Breaking news: IoT still terrible

New research shows that Internet of Things (IoT) devices can divulge a lot of information about their owners. The researchers found that a passive network tap on a home network allowed them to monitor traffic rates for several IoT devices. Even if they couldn’t read the traffic itself, the researchers were able to infer a lot just by watching DNS queries and changes in the traffic rates of devices like sleep monitors, motion-activated security cameras, and an Amazon Echo. (This technique of traffic analysis has a long history.)

So imagine that your story’s character needs to spy on someone. If she can identify an exploit for the wireless router the target uses for his home network, she could potentially eavesdrop on the traffic going in and out of his home. If the sleep sensor tells her that he’s sleeping, or if a camera shows movement in one part of the house, that might tell her something useful.
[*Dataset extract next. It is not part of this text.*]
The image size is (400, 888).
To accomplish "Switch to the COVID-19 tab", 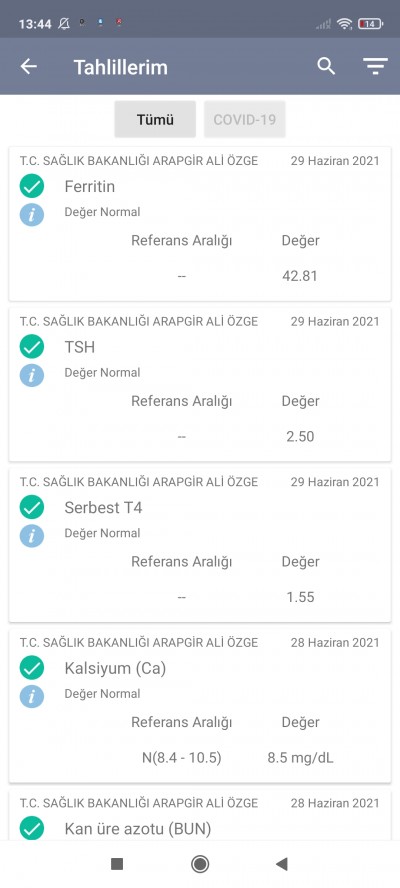I will [x=245, y=119].
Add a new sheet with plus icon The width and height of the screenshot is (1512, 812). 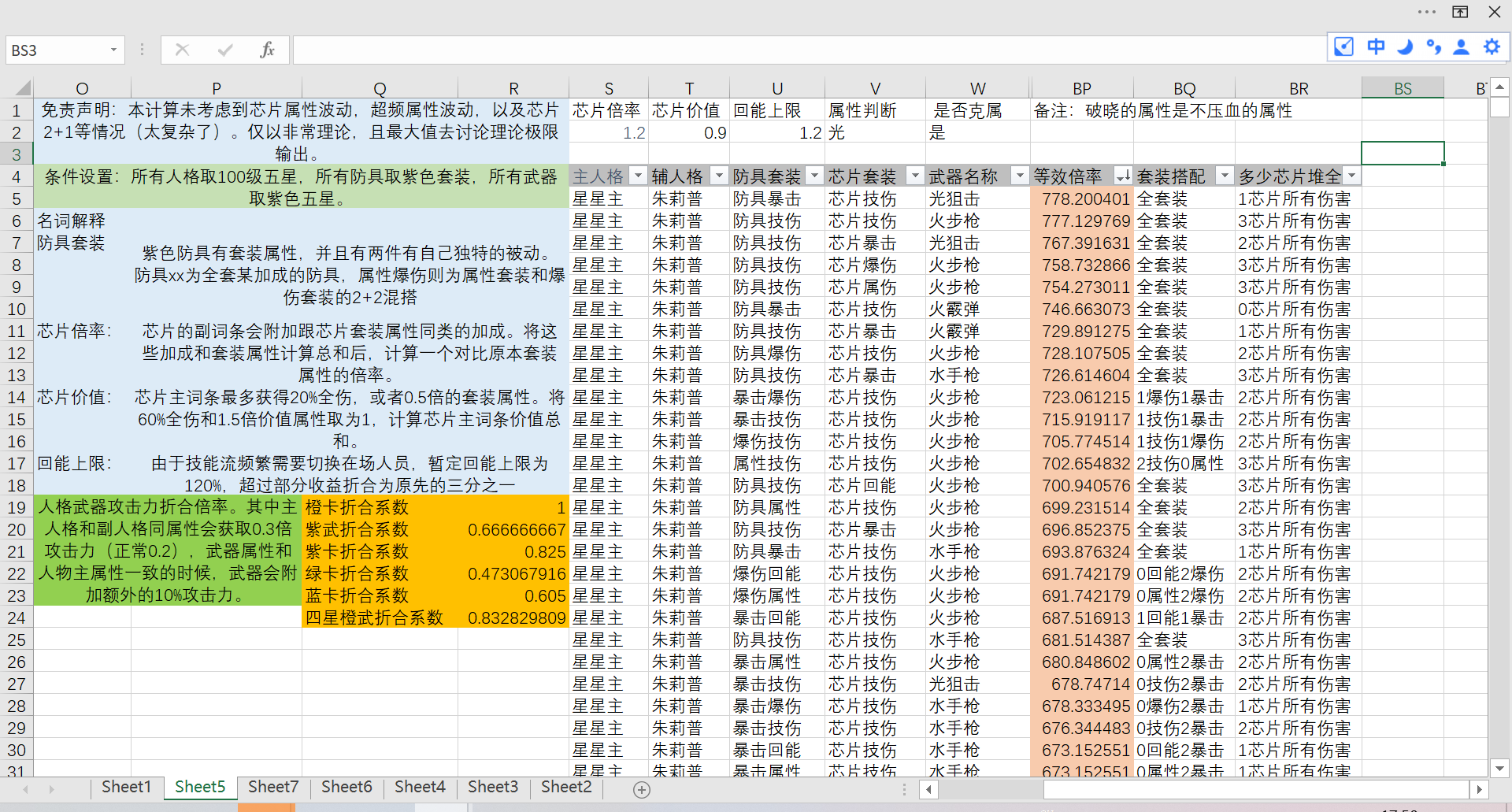click(642, 789)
BTW, the Amazon Echo inspired what has become my favorite XKCD entry.

Defeating security cameras

This one is a little older, so vendors have at least partially addressed these specific vulnerabilities, but it’s pretty interesting. Someone published exploits against several consumer-grade security cameras. These cameras have a similar setup process:

  • Mount the camera somewhere
  • Download a vendor-supplied app to your phone
  • Use the app to configure the camera via bluetooth (your phone talks directly to the camera)
  • Configure the camera to connect to your home’s wireless network
  • The camera sends image data to the cloud: the camera has no local storage

The researcher found ways to interrupt the operation of several camera models. Sending certain specially-crafted bluetooth messages to the camera would cause it to reboot, taking it briefly offline. Sending another kind of bluetooth message would tell the camera to connect to a different wireless network. If the attacker brings along a wireless access point (WAP) transmitting the same SSID specified in the bluetooth message, the camera will connect to that WAP, rendering the camera ineffective.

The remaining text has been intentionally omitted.